Review Summary: Finding beauty and warmth in only the darkest of places.
"An album created in the span of one sleepless night and the first recording I have ever shared with anybody else. The album is a fully electronic attempt at telling a story with just noises. I am semi-proud of this album and hopefully it leads to many more creations."
In July of 2013, an EP entitled Dreams of the Divine Machine
was released onto Bandcamp bearing only this mysterious description. Immediately, something about it intrigued me. Here was an album that was merely 14-minutes long, consisted of only five tracks, was recorded in one night, and yet somehow claims to tell a full-blown story that puts the listener into the shoes of the world’s first human-robot hybrid. The album’s sound is unlike any other, with each track swaying gently from dreamy ambient warmness to furious, industrial terror. It was as if in order to understand the album, one had to first understand the artist behind it. Enter Erik-Sheader Smith, perhaps the most humble mastermind the world of music has ever seen. Where Smith lacks in professional recording equipment, he makes up for by spilling his brains onto each second of every song he makes. Although he may not have known it himself as he was recording the album, Dreams of the Divine Machine
was far more than simply the product of sleep deprivation. Rather, it served as a quick, fourteen-minute glimpse into the twisted psyche of its fascinating creator. Needless to say, it piqued my interest, and with the promise of “more creations” to come, I couldn't begin to imagine where Smith was planning to go next. Two years later, in the shape of an EP entitled Your Body Lost Along the Shore
, I finally have my answer.
After listening to Dreams of the Divine Machine
, it’s not particularly difficult to imagine what Smith’s newest album sounds like. From its bizarre fusion of ambient and industrial music to its narrative-like flow, everything that made his first release so captivating is here and in no short supply. Only this time, Smith seems to have placed his focus on crafting emotional soundscapes with intricate structure rather than lulling the listener into a deep sleep with dreamy, ambient drones. Dreams of the Divine Machine
and Your Body Lost Along the Shore
are two sides of the same coin; one side painting a picture of Smith’s dreams, and the other diving directly into the very depths of his heart. It’s an emotional rollercoaster; a sincere, and yet deeply haunting aural representation of Smith’s day-to-days. As soon as the album begins, the listener takes on the role as Smith’s own two eyes, observing the dreary world he lives in with a sense of wonder. Although the album’s tone changes quite a bit, at no point does the world created throughout each track seem inconsistent or insincere.

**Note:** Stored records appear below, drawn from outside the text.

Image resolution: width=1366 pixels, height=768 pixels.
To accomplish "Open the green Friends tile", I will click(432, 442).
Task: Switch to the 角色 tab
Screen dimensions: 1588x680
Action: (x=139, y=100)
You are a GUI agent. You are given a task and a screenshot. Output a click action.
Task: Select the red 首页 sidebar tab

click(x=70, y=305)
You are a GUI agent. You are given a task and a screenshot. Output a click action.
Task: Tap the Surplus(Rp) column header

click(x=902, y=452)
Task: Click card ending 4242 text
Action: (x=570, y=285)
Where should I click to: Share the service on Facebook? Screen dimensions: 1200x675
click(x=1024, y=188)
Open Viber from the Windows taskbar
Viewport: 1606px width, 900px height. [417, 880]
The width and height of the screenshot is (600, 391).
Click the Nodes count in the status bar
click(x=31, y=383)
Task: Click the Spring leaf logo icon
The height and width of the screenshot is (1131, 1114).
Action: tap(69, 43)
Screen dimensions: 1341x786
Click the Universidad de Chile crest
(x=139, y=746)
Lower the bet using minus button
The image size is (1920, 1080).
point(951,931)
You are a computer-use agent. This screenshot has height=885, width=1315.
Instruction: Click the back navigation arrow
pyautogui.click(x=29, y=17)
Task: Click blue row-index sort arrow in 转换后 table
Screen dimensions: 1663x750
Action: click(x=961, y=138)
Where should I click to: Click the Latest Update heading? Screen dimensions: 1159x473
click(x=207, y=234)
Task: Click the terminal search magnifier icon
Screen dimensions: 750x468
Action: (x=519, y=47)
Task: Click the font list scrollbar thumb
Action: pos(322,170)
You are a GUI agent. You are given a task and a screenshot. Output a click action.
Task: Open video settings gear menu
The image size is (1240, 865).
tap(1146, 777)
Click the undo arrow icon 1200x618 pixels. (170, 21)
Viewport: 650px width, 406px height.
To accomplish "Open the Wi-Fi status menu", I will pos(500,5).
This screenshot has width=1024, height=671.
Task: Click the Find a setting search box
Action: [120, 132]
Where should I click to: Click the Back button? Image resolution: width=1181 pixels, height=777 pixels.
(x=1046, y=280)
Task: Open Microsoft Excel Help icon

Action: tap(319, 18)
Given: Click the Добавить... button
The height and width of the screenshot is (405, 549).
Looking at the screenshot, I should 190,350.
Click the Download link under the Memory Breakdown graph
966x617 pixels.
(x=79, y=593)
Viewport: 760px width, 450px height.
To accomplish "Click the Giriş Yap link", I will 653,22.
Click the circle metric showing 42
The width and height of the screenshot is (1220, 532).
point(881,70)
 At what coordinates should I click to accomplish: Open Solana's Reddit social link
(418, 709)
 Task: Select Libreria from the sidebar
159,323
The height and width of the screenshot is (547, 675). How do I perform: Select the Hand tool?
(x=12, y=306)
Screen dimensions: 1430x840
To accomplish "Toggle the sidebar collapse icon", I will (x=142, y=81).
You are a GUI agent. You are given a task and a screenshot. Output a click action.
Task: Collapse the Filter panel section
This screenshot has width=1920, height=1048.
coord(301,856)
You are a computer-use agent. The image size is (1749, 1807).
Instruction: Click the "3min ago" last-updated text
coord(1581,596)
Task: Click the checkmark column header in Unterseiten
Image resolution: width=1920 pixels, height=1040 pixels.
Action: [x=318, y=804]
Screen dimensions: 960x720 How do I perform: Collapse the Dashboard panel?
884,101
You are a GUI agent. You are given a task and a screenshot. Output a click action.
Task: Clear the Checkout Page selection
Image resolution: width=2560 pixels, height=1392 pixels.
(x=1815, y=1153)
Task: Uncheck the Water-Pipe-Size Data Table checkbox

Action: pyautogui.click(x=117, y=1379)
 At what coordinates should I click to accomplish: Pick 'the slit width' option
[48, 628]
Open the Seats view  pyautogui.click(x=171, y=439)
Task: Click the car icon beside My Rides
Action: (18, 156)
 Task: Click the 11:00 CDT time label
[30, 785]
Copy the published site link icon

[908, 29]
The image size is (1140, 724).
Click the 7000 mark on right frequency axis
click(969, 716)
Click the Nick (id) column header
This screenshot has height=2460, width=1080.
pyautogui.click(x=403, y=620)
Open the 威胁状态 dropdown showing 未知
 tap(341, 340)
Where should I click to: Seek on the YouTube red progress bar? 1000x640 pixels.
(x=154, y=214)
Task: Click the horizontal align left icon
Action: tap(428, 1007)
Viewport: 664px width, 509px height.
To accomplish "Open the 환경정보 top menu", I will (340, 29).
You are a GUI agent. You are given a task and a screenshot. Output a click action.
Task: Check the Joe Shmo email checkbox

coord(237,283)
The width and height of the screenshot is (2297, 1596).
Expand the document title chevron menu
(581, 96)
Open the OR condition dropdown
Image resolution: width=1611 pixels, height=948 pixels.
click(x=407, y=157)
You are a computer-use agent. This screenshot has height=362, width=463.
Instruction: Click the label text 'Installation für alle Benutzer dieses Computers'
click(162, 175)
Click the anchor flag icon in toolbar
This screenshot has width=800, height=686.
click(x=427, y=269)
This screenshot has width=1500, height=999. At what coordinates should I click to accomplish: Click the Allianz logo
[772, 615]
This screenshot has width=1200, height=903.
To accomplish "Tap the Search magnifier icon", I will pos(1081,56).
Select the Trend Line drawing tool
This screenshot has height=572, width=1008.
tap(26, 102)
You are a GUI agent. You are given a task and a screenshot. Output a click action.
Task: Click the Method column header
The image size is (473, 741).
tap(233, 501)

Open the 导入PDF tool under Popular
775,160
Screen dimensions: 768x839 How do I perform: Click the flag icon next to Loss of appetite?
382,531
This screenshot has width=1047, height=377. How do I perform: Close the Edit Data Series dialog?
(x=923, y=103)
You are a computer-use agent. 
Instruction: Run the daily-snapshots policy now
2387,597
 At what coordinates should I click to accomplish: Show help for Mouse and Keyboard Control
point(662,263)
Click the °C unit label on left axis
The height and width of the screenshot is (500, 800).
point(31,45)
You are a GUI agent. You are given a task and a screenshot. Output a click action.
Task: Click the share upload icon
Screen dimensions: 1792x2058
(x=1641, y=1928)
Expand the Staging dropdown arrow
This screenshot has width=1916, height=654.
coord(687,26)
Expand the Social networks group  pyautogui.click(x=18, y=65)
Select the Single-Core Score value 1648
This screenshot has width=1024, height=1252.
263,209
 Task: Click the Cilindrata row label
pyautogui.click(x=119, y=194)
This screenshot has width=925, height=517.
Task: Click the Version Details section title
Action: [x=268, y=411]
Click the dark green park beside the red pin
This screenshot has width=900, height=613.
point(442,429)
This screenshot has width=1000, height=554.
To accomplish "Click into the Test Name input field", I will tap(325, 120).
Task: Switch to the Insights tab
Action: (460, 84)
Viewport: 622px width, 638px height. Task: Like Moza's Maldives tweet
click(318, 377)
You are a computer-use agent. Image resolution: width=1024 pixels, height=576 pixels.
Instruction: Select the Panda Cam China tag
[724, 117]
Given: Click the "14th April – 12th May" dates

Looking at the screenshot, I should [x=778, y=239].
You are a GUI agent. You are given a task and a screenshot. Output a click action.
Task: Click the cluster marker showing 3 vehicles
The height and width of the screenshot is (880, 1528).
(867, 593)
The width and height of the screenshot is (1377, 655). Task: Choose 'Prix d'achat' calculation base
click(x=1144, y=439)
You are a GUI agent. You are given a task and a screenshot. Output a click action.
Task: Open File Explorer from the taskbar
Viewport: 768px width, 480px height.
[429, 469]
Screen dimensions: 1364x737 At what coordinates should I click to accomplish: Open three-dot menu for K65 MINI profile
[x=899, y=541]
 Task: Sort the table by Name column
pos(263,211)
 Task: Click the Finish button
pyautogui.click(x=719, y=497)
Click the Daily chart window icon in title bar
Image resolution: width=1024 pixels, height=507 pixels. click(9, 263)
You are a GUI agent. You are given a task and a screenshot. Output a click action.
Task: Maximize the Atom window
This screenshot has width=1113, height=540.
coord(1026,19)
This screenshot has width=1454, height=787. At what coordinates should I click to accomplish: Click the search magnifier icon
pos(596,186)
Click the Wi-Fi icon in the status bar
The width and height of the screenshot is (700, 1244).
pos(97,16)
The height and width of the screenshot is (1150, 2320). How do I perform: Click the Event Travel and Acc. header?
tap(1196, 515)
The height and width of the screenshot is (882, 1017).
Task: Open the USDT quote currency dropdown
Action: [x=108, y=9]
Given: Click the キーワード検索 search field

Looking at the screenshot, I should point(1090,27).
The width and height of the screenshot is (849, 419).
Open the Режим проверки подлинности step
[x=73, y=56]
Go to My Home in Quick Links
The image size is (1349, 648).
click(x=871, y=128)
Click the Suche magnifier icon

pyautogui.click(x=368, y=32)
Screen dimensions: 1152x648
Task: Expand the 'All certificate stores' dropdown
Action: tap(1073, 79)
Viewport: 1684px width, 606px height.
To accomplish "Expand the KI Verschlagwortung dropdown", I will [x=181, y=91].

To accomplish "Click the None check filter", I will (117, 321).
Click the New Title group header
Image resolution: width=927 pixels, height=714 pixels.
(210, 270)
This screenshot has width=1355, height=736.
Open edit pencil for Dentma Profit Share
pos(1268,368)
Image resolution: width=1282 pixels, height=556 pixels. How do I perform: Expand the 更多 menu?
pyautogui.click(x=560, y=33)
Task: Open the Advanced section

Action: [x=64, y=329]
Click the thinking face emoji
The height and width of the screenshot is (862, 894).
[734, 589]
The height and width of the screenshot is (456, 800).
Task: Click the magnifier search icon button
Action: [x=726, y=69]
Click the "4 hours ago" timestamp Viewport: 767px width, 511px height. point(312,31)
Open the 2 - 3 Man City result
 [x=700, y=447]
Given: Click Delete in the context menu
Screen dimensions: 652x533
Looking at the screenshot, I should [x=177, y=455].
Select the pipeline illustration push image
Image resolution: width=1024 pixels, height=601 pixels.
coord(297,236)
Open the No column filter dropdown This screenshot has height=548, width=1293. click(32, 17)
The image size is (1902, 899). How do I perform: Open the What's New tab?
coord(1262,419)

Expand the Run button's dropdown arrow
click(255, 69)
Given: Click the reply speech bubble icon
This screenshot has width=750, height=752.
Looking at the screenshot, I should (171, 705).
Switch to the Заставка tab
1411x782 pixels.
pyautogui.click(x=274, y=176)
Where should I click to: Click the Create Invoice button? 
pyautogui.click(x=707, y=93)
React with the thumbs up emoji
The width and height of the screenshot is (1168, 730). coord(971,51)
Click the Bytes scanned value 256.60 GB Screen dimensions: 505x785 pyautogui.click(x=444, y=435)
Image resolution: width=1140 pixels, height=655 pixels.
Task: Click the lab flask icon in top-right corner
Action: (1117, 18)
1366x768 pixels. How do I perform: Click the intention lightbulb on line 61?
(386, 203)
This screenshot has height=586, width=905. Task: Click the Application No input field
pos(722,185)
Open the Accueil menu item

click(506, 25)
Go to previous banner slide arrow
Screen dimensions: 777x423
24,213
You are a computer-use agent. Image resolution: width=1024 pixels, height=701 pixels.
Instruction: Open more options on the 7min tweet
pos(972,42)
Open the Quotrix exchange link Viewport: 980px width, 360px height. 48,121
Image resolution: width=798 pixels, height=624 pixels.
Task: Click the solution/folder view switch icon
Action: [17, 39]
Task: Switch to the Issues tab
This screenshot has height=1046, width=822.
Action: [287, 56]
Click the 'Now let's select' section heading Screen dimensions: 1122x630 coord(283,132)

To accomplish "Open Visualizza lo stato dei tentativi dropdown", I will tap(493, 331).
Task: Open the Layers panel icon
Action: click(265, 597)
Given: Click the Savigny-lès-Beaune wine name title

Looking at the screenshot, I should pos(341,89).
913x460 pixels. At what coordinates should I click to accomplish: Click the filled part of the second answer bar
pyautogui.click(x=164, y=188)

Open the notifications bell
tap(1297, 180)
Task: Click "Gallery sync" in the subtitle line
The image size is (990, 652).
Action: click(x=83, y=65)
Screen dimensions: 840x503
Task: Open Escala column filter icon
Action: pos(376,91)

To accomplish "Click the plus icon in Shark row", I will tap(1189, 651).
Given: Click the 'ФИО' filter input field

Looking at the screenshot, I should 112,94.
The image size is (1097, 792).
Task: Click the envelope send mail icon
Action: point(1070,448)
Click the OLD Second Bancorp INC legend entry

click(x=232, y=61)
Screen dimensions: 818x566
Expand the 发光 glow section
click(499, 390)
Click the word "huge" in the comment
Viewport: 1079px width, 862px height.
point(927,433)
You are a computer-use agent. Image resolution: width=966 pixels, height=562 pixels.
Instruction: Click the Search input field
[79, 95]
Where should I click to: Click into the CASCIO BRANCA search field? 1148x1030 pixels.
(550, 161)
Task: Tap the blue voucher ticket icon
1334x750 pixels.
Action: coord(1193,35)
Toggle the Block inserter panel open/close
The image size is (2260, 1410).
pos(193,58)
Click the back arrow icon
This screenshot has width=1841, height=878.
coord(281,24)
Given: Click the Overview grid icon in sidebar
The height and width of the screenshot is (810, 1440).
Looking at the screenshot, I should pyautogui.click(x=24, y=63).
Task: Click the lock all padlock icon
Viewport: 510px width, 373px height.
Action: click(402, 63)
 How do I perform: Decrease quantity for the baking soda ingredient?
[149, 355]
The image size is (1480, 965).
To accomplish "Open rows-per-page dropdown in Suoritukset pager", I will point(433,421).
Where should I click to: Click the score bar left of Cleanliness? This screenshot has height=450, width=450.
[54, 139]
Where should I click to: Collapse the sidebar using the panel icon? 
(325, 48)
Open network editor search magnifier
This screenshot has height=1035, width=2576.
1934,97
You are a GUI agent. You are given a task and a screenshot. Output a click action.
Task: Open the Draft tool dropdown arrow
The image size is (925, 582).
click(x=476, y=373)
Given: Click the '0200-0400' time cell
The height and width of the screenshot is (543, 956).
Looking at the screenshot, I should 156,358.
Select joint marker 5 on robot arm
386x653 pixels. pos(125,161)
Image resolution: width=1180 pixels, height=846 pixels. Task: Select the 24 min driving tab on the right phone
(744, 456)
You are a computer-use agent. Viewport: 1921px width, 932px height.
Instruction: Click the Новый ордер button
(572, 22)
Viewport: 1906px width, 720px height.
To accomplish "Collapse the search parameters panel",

Perhaps the most obvious change on Your Body Lost Along the Shore
from its predecessor is simply how organic-sounding it is. Although this change in direction could be seen as an example of “if it ain’t broke, don’t fix it,
” the shift to a more organic sound allows for Smith to take a more personal approach to his songwriting. The title track, for example, consists of nothing more than quiet strumming, eerie synths, and a viola solo. Whereas previously the electronic buzzes and hums would have likely been the main focus of the song, here the viola takes center stage, with a gorgeous melody seemingly ripped from the bottom of someone’s tear-drenched heart. Still, no song strays further from Smith’s original formula than the closer, “Exit.” Beginning with twenty seconds of silence until being taken over by a forlorn guitar melody, “Exit” stands as Smith’s finest display of musicianship yet; with a Post-Rock-like sense of purpose and a hurricane of lo-fi fuzziness that grows increasingly loud as the track goes on. As a crushing drum beat brings the album to a close, one can almost feel themselves being lightly placed back into their own two shoes.
We may never truly know what’s going on inside the mind of Erik Sheader-Smith, but if I had to guess, I’d say Your Body Lost Along the Shore
comes pretty damn close. While admittedly not quite as intriguing its predecessor, the album continues to establish Smith’s legacy as a remarkable musician who finds beauty and warmth in only the darkest of places.